Seeing Anna Arnaudova (12) arrive at school with a box of Cheez-its on Mondays is not an unusual sight for classmates and teachers. Anna has grown fond of the Harker community from her time at Harker since she was in kindergarten and shows her care and compassion in unique ways, one being bringing Cheez-its to share with those around her.

“A lot of the freshmen last year knew me as Cheez-its girl. Cheez-its are great, obviously, there’s no debating that, but it was more of an ‘everyone hates Monday’ sort of thing. So why don’t I do something about it? There’s always, no matter what, a kid that has a test, a kid that had a bad weekend, a kid that doesn’t want to be here, or a kid that recognizes that it’s Monday,” Anna said.

A stop by Target to purchase a box of Cheez-its every Sunday became a part of a routine for Anna, who finds great happiness in improving the lives of others.

“She does things that people wouldn’t normally do,” Shreya Srinivasan (12), a close friend of Anna’s since seventh grade, said. “Everyone would be super excited whenever they saw that she brought her Cheez-its, and that speaks a lot to the fact that she doesn’t care that much about what other people think. She does what she wants to do, and that’s very admirable.”

Arriving at school with a pair of bright, colorful Vans, Anna is not scared to be happy and free being her true self, embracing her personality without care of what others think. Anna’s thoughtful and considerate nature spreads to her friends and loved ones in addition to the Harker community.

“She has a very nice balance where she can either be super funny or super serious or very caring, and I think she knows when to joke about situations and when not to,” Shreya said.

Close friend Ruya Ozveren (12), who Anna has known since elementary school, recalls when the two were on a roller coaster at Great America.

“She grabbed my hand and held onto me, and in that moment, I didn’t feel alone. Even though it was a dark tunnel, even though we were shooting down … she held onto me and didn’t let me go. And she’s not scared at all of these things. Even though it was a small gesture, that was one of the biggest moments in my life where I felt the closest or the most safe and secure with someone, even though it’s a cheesy story,” Ruya said.

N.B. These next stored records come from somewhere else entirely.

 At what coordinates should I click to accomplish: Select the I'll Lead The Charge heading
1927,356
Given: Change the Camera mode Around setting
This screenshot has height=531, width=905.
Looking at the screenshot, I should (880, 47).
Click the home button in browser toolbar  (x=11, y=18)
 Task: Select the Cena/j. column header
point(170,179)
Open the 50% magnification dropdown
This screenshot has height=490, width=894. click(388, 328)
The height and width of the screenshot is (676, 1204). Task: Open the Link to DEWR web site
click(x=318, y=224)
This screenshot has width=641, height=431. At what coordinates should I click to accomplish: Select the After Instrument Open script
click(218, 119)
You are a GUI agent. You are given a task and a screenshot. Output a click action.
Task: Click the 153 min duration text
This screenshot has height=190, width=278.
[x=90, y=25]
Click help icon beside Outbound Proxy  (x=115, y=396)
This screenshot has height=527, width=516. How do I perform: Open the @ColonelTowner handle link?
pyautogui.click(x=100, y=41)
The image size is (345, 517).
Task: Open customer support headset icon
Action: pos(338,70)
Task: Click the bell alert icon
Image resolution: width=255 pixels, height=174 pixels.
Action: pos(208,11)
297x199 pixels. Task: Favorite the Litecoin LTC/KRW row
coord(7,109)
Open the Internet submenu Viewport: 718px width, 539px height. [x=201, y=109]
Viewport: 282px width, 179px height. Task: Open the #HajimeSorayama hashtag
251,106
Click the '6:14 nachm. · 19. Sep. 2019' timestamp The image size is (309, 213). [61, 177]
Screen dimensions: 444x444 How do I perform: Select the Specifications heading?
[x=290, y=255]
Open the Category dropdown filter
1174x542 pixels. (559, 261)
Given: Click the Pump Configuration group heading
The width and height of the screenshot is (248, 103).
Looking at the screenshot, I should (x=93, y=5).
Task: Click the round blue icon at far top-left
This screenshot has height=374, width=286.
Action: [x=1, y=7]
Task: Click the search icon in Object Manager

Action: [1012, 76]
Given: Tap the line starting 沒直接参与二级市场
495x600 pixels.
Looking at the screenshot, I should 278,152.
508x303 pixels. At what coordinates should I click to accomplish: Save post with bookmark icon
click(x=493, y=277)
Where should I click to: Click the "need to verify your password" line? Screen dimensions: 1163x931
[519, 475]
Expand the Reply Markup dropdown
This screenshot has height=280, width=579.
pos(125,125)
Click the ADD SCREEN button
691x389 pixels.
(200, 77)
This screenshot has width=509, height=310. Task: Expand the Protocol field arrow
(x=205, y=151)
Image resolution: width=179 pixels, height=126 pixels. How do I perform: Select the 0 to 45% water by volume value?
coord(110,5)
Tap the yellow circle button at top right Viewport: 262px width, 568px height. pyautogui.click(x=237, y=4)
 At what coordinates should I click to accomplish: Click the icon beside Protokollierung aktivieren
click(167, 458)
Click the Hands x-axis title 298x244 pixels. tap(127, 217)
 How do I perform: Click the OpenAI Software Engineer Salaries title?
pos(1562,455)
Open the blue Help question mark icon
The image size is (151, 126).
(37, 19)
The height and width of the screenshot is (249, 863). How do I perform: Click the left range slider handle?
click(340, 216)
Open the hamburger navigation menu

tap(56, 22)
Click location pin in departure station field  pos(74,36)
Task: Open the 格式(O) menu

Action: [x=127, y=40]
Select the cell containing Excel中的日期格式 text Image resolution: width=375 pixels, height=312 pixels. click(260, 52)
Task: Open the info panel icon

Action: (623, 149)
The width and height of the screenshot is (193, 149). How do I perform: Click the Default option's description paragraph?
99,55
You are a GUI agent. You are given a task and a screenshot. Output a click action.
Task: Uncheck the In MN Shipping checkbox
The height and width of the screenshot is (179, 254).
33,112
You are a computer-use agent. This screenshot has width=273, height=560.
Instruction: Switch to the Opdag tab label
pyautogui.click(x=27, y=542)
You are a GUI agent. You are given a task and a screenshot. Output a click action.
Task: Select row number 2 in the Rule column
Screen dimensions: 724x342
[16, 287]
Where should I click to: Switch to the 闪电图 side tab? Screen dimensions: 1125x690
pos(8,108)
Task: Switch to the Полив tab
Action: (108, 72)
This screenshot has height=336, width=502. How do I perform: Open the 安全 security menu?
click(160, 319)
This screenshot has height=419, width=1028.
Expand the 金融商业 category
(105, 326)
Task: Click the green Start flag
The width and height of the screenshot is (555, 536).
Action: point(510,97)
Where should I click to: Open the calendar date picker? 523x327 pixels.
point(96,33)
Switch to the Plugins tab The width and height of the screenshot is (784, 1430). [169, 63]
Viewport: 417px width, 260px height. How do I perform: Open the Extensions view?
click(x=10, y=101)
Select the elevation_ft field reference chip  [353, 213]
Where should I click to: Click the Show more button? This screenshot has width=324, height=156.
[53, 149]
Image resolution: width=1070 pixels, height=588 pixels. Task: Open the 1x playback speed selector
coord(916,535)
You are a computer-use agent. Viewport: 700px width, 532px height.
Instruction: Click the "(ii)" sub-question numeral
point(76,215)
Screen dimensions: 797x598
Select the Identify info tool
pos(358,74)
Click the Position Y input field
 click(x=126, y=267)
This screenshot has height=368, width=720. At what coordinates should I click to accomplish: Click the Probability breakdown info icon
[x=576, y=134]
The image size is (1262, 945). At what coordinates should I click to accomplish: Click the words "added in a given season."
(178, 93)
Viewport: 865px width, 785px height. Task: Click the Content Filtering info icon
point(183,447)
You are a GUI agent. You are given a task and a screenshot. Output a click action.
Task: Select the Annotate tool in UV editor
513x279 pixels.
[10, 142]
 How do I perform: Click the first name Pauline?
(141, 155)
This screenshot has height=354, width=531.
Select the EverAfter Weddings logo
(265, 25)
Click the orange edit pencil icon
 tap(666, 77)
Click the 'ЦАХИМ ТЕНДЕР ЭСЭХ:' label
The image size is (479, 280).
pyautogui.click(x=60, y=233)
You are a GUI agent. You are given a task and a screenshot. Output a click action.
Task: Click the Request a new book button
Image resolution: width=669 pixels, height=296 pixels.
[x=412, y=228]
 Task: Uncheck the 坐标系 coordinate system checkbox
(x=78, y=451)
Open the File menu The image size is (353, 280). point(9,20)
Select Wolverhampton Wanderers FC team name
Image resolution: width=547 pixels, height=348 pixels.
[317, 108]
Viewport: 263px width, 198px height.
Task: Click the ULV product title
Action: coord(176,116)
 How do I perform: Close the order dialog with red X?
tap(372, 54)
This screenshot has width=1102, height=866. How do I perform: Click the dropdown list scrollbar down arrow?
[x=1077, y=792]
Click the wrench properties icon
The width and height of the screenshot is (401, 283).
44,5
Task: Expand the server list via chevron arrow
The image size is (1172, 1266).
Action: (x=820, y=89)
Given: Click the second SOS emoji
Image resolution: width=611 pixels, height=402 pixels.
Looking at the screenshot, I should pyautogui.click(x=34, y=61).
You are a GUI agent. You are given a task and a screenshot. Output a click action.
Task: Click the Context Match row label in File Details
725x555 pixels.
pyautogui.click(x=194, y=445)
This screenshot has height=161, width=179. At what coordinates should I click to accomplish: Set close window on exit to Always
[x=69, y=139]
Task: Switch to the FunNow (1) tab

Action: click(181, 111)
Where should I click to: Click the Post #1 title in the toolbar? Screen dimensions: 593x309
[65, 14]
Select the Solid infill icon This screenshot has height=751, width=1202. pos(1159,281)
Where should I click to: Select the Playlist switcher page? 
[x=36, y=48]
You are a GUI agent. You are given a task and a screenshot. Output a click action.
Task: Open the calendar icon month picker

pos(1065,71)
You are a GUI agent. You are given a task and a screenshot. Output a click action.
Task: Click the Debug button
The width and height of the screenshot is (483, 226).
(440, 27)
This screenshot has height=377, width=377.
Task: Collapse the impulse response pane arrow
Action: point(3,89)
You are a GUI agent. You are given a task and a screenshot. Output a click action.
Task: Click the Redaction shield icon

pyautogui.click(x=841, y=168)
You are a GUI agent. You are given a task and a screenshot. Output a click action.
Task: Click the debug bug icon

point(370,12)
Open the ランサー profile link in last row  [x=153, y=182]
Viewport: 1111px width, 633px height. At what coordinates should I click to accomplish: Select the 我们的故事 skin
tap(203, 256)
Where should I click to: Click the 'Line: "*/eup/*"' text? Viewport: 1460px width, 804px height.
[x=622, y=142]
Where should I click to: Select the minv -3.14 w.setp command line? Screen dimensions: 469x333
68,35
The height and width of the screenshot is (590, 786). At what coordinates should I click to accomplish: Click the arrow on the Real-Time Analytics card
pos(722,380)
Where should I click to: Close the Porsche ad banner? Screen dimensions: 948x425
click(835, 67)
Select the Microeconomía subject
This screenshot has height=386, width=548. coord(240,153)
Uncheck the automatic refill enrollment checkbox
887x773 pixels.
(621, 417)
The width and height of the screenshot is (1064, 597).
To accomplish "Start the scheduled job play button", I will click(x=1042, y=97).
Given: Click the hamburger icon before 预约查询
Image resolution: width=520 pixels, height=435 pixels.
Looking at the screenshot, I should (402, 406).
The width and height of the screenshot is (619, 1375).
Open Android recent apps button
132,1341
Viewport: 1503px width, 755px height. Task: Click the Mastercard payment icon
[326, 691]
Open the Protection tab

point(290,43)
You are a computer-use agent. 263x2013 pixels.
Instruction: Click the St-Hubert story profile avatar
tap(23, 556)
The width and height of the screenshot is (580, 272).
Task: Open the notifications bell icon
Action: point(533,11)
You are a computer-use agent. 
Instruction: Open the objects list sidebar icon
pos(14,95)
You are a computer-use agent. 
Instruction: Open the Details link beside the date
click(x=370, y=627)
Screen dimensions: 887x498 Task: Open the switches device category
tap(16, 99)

With her social and bubbly personality, Anna does not shy away from interacting with everyone in her grade.

“I made an effort to have a conversation with every single person in our grade before we graduate. I’m pretty sure I did that. That was important to me to do, because I don’t think that 200 people is that many, especially when you’re looking at sizes of college classes. I feel like I can walk down the hallway and say ‘hi’ to anyone from my class, and it wouldn’t be that awkward. That was my goal by graduation,” Anna said.

Other than sharing Cheez-its with others and socializing with almost anyone, Anna has found her passion for learning at school. Ever since the age of 4, she has had a mentality for wanting to exceed expectations, exhibited by the paper she wrote for extra credit currently framed on her wall.

“For an English class last semester, I was like, ‘Should I do a poem or should I do a collage?’ And I was like, ‘I’ll do both.’ And my teacher was like, ‘That’ll take you too much time. Don’t do that.’ And I was like, ‘But you see, I already came up with both of them. So I’m going to do both because that’s how my brain works,’” Anna said.

Anna utilizes her determination and hard-working attitude in other aspects, like water polo, which is a major part of her life. When she first started, despite breaking her thumb after a minute and a half of playing and wanting to quit, she found motivation to keep playing and fought resiliently for three years to be goalie until she finally got the position.

She finds enjoyment in enriching her mind with intellectual material, like playing Sudoku, listening to podcasts and watching crime documentaries. She also likes to volunteer at Walden West, a summer camp, where she has made many meaningful connections.

“From her stories, it’s very clear that she makes the most of every situation. She obviously pushes everyone around her to have a better time,” Shreya said.

Although she loves to enjoy the moment, she also often thinks about her future and possibilities.

“Everything happens for a reason, so in my mind, there’s going to be a class or a professor, or an assignment or something that leads me somewhere. That’s my vision … [and] we’ll see [how it ends up],” Anna said.